Search code examples
pythonpandasdataframepython-multithreading

Python Threads with Pandas Dataframe does not improve performance


i have a Dataframe of 200k lines, i want to split into parts and call my function S_Function for each partition.

def S_Function(df):
    #mycode here 
    return new_df

Main program

N_Threads = 10
Threads = []
Out = []

size = df.shape[0] // N_Threads

for i in range(N_Threads + 1):

    begin = i * size
    end = min(df.shape[0], (i+1)*size)
    Threads.append(Thread(target = S_Function, args = (df[begin:end])) )

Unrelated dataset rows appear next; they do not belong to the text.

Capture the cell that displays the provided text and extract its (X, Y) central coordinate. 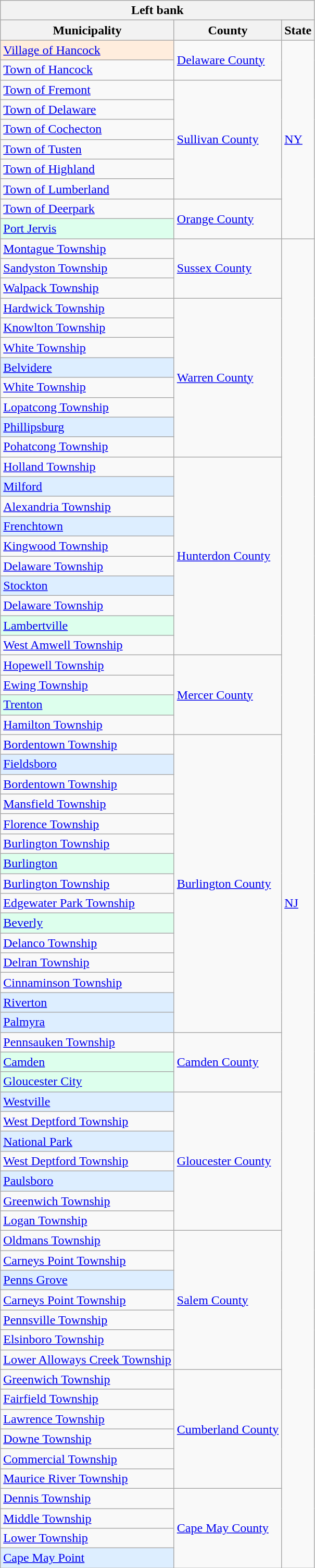
Frenchtown (87, 525)
Hopewell Township (87, 664)
Dennis Township (87, 1496)
Hardwick Township (87, 308)
Phillipsburg (87, 426)
Town of Fremont (87, 90)
Downe Township (87, 1437)
Cape May County (228, 1526)
Middle Township (87, 1517)
Sussex County (228, 268)
Oldmans Township (87, 1239)
Burlington County (228, 882)
Town of Deerpark (87, 208)
Municipality (87, 30)
Town of Tusten (87, 149)
Lawrence Township (87, 1417)
Lopatcong Township (87, 407)
Walpack Township (87, 288)
Delran Township (87, 962)
Belvidere (87, 367)
NY (298, 140)
Paulsboro (87, 1179)
Montague Township (87, 248)
Cumberland County (228, 1427)
Fieldsboro (87, 763)
Elsinboro Township (87, 1338)
Edgewater Park Township (87, 902)
Hamilton Township (87, 724)
Trenton (87, 704)
Fairfield Township (87, 1397)
Commercial Township (87, 1457)
Delanco Township (87, 942)
Kingwood Township (87, 545)
Pennsville Township (87, 1318)
Camden County (228, 1061)
Cinnaminson Township (87, 981)
Maurice River Township (87, 1477)
Warren County (228, 377)
Camden (87, 1061)
Cape May Point (87, 1556)
Lower Alloways Creek Township (87, 1358)
Westville (87, 1100)
Mercer County (228, 694)
Left bank (157, 10)
National Park (87, 1140)
Pennsauken Township (87, 1041)
Knowlton Township (87, 327)
West Amwell Township (87, 645)
Burlington (87, 862)
Milford (87, 486)
Holland Township (87, 466)
Village of Hancock (87, 50)
Hunterdon County (228, 555)
Lambertville (87, 625)
Logan Township (87, 1219)
Port Jervis (87, 228)
County (228, 30)
Town of Highland (87, 169)
Beverly (87, 922)
NJ (298, 902)
Stockton (87, 585)
Riverton (87, 1001)
Pohatcong Township (87, 446)
Gloucester County (228, 1160)
Mansfield Township (87, 803)
Penns Grove (87, 1279)
Sullivan County (228, 139)
State (298, 30)
Ewing Township (87, 684)
Salem County (228, 1299)
Sandyston Township (87, 268)
Town of Cochecton (87, 129)
Town of Hancock (87, 70)
Delaware County (228, 60)
Florence Township (87, 823)
Town of Delaware (87, 109)
Gloucester City (87, 1080)
Orange County (228, 218)
Town of Lumberland (87, 188)
Alexandria Township (87, 506)
Lower Township (87, 1536)
Palmyra (87, 1021)
Output the (X, Y) coordinate of the center of the cell containing the given text.  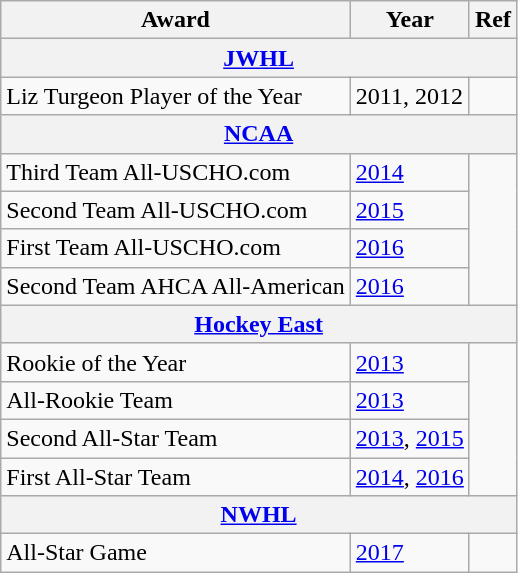
Second Team AHCA All-American (176, 286)
Second All-Star Team (176, 438)
Liz Turgeon Player of the Year (176, 96)
Ref (492, 20)
JWHL (259, 58)
2017 (410, 553)
First Team All-USCHO.com (176, 248)
Third Team All-USCHO.com (176, 172)
NWHL (259, 515)
NCAA (259, 134)
2011, 2012 (410, 96)
Hockey East (259, 324)
All-Rookie Team (176, 400)
Rookie of the Year (176, 362)
All-Star Game (176, 553)
2013, 2015 (410, 438)
2014, 2016 (410, 477)
First All-Star Team (176, 477)
Award (176, 20)
Second Team All-USCHO.com (176, 210)
2015 (410, 210)
2014 (410, 172)
Year (410, 20)
Return (x, y) of the center of cell containing provided text 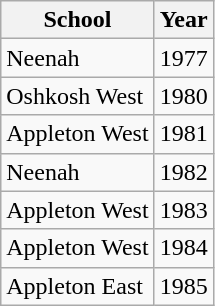
1983 (184, 210)
School (78, 20)
Appleton East (78, 286)
1985 (184, 286)
1982 (184, 172)
Oshkosh West (78, 96)
1977 (184, 58)
1981 (184, 134)
1984 (184, 248)
1980 (184, 96)
Year (184, 20)
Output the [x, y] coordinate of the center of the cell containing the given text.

I run the threads & make the join :

for i in range(N_Threads + 1):
    Threads[i].start()

for i in range(N_Threads + 1):
    Out.append(Threads[i].join())

output = pd.concat(Out)

The code is working perfectly but the problem is that using threading.Thread did not decrease the execution time.
Sequential Code : 16 minutes
Parallel Code : 15 minutes

Can someone explain what to improve, why this is not working well?


Solution

  • Don't use threading when you have to process CPU-bound operations. To achieve your goal, I think you should use multiprocessing module

    Try:

    import pandas as pd
    import numpy as np
    import multiprocessing
    import time
    import functools
    
    # Modify here
    CHUNKSIZE = 20000
    
    def S_Function(df, dictionnary):
        # do stuff here
        new_df = df
        return new_df
    
    
    if __name__ == '__main__':
        # Load your dataframe
        df = pd.DataFrame({'A': np.random.randint(1, 30000000, 200000).tolist()})
    
        # Create chunks to process
        chunks = (df[i:i+CHUNKSIZE] for i in range(0, len(df), CHUNKSIZE))
        dictionnary = {'k1': 'v1', 'k2': 'v2'}
        s_func = functools.partial(S_Function, dictionnary=dictionnary)
    
        start = time.time()
        with multiprocessing.Pool(multiprocessing.cpu_count()) as pool:
            data = pool.map(s_func, chunks)
            out = pd.concat(data)
        end = time.time()
    
        print(f"Elapsed time: {end - start:.2f} seconds")